Эта книга, конечно же, монолог; иначе и быть не могло, когда собеседник отсутствует, как это почти всегда и бывает в поэзии. Однако отчасти идея монолога как основного средства происходит из «поэзии отсутствия», другое название для величайшего литературного движения со времен символизма, движения, возникшего в Европе, и главным образом в Италии, в двадцатые и тридцатые годы, — герметизма. Следующее стихотворение, которое открывает данный сборник, является подтверждением главных постулатов этого движения и собственным его триумфом:
ТыОбманутые авторыкритических статейвозводят мое «ты» в подобие института.Неужто нужно объяснять кому-то,как много кажущихся отраженийв одном — реальном — может воплотиться?Несчастье в том, что, в плен попав,не знает птица,она ли это иль одна из столькихподобных ей.
Монтале присоединился к движению герметиков в конце тридцатых годов, живя во Флоренции, куда он переехал в 1927 году из его родной Генуи. Главной фигурой в герметизме в то время был Джузеппе Унгаретти, принявший эстетику «Un Coup de Des» Малларме, возможно, слишком близко к сердцу. Однако чтобы полностью понять природу герметизма, имеет смысл учитывать не только тех, кто стоял во главе этого движения, но также того, кто заправлял всеми итальянскими зрелищами, — и это был Дуче. В значительной степени герметизм был реакцией итальянской интеллигенции на политическую ситуацию в Италии в 30-е и 40-е годы нашего столетия и мог рассматриваться как акт культурной самозащиты — от фашизма. По крайней мере, не учитывать эту сторону герметизма было бы таким же упрощением, как и обычное выпячивание ее сегодня.
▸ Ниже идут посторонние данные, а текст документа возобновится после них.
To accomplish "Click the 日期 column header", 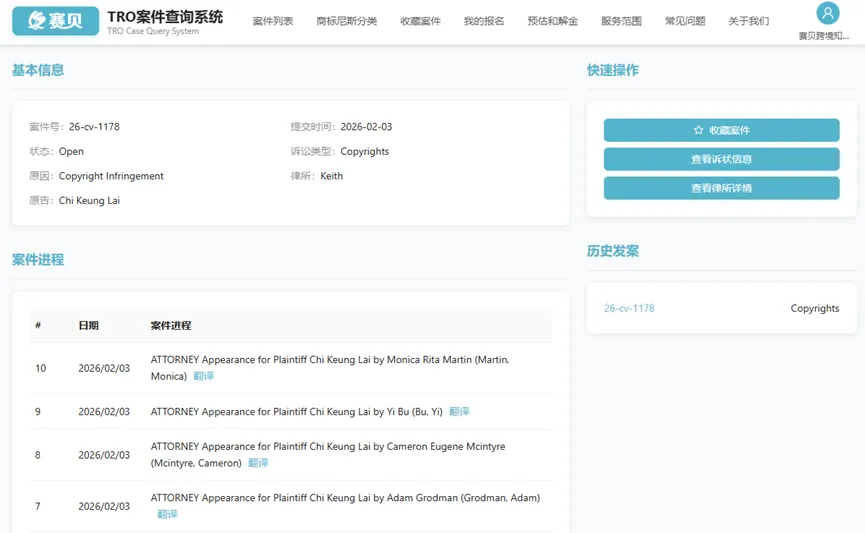I will [89, 325].
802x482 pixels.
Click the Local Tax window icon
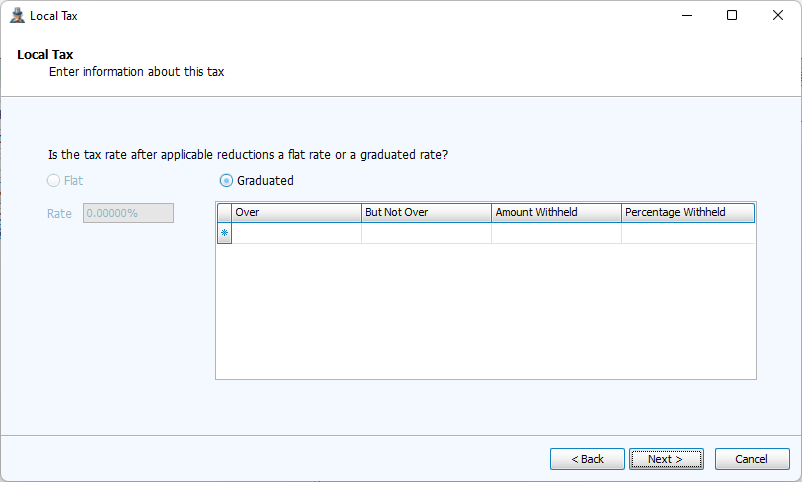[x=17, y=16]
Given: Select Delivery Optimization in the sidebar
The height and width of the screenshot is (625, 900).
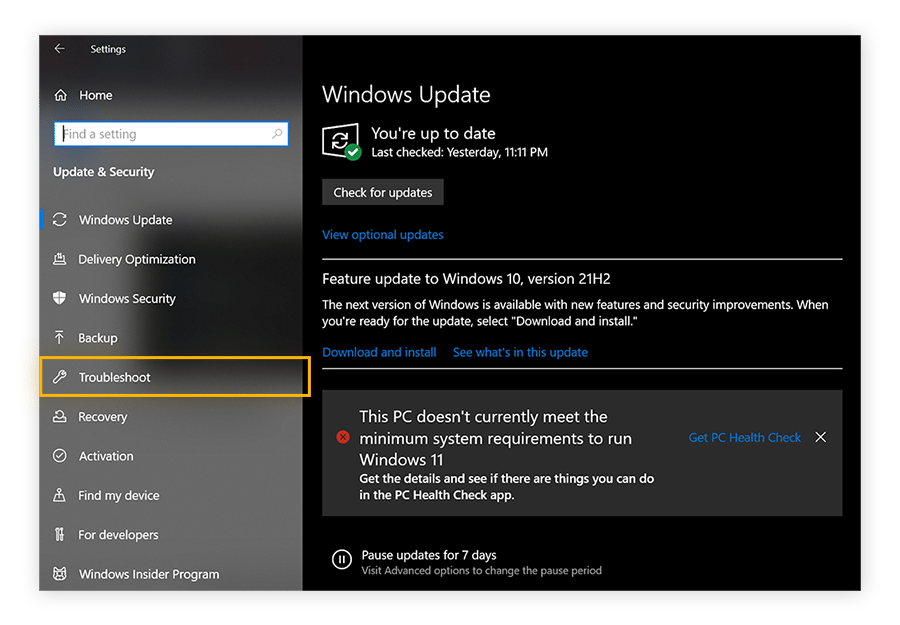Looking at the screenshot, I should [135, 259].
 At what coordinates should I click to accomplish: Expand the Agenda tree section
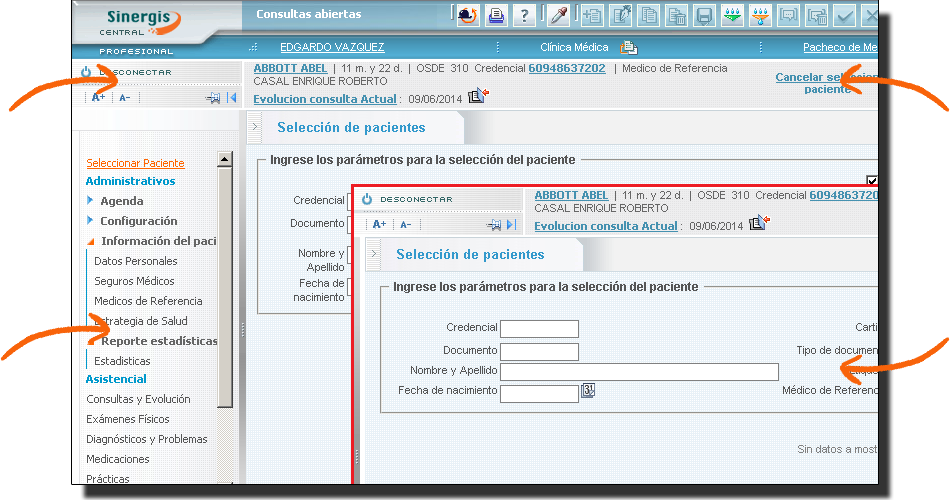[x=91, y=201]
Хотя итальянский режим был гораздо менее кровожадным по отношению к искусству, чем его русский и немецкий аналоги, чувство его несовместимости с традициями итальянской культуры было гораздо более очевидным и непереносимым, чем в этих странах. Это почти правило: для того чтобы выжить под тоталитарным давлением, искусство должно выработать плотность, прямо пропорциональную величине этого давления. История итальянской культуры предоставила часть требуемой субстанции; остальная работа выпала на долю герметиков, хотя само название мало это подразумевало. Что могло быть отвратительнее для тех, кто подчеркивал литературный аскетизм, сжатость языка, установку на слово и его аллитерационные возможности, на звук, а не значение и т. п., чем пропагандистское многословие или спонсированные государством версии футуризма?
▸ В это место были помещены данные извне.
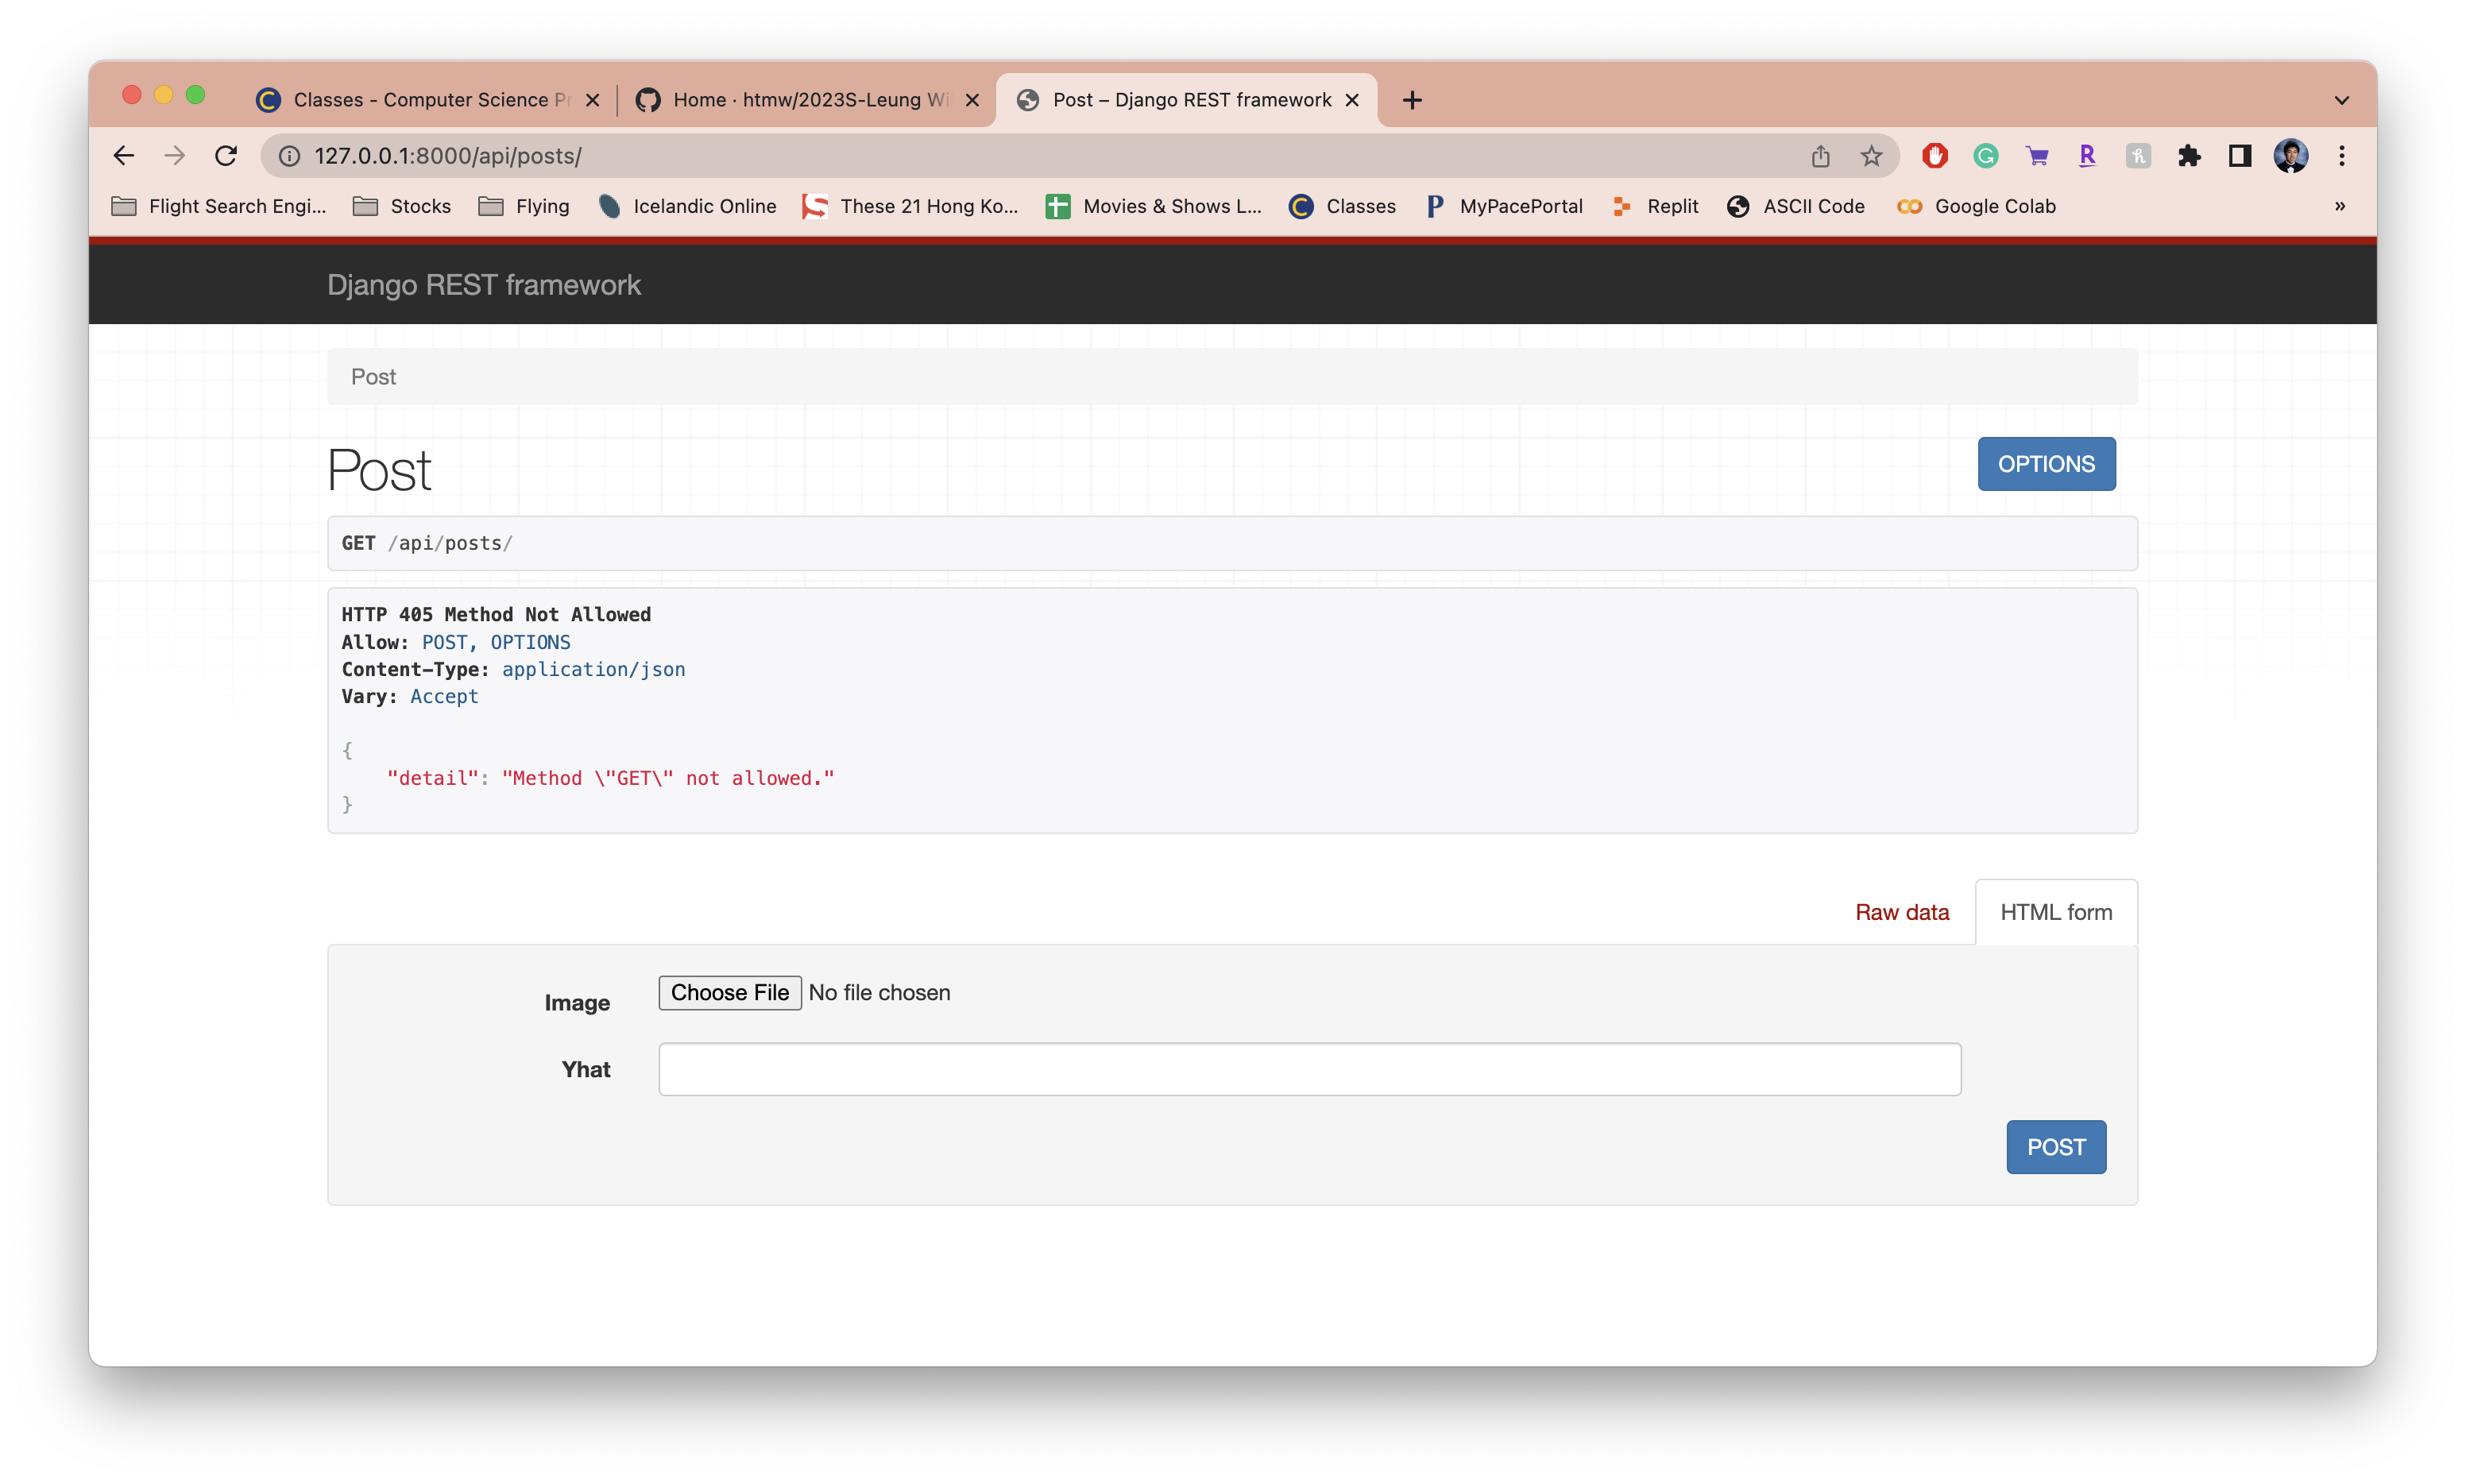Open the Chrome three-dot menu
2466x1484 pixels.
2342,156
Монтале имеет репутацию наиболее трудного поэта этой школы, и он, конечно, более трудный в том смысле, что он сложнее, чем Унгаретти или Сальваторе Квазимодо. Но несмотря на все обертоны, недоговоренности, смешение ассоциаций или намеков на ассоциации в его произведениях, их скрытые ссылки, смену микроскопических деталей общими утверждениями, эллиптическую речь и т. д., именно он написал «La primavera Hitleriana» («Гитлеровская весна»), которая начинается:
Густое белое облако бешеных бабочекокружает тусклые фонари, вьется над парапетами,кроет саваном землю, и этот саван, как сахар,скрипит под ногами…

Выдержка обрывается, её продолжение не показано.